» **Records for the exercise**
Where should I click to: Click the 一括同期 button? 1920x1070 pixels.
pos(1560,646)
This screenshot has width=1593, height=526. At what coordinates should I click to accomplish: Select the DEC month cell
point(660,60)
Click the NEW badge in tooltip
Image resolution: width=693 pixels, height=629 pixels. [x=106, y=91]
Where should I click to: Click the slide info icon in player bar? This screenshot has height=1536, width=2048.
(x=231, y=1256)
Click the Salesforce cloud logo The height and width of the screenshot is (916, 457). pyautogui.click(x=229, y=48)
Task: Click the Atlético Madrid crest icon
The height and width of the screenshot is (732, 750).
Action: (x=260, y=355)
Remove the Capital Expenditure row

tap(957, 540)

» **The exercise**
Reproduce every one of the records above verbatim, keeping each line unchanged.

» **Output**
Where should I click to: Click the 一括同期 button? 1920x1070 pixels.
pos(1560,646)
This screenshot has width=1593, height=526. At what coordinates should I click to accomplish: Select the DEC month cell
point(660,60)
Click the NEW badge in tooltip
Image resolution: width=693 pixels, height=629 pixels. [x=106, y=91]
Where should I click to: Click the slide info icon in player bar? This screenshot has height=1536, width=2048.
(x=231, y=1256)
Click the Salesforce cloud logo The height and width of the screenshot is (916, 457). pyautogui.click(x=229, y=48)
Task: Click the Atlético Madrid crest icon
The height and width of the screenshot is (732, 750).
Action: (x=260, y=355)
Remove the Capital Expenditure row

tap(957, 540)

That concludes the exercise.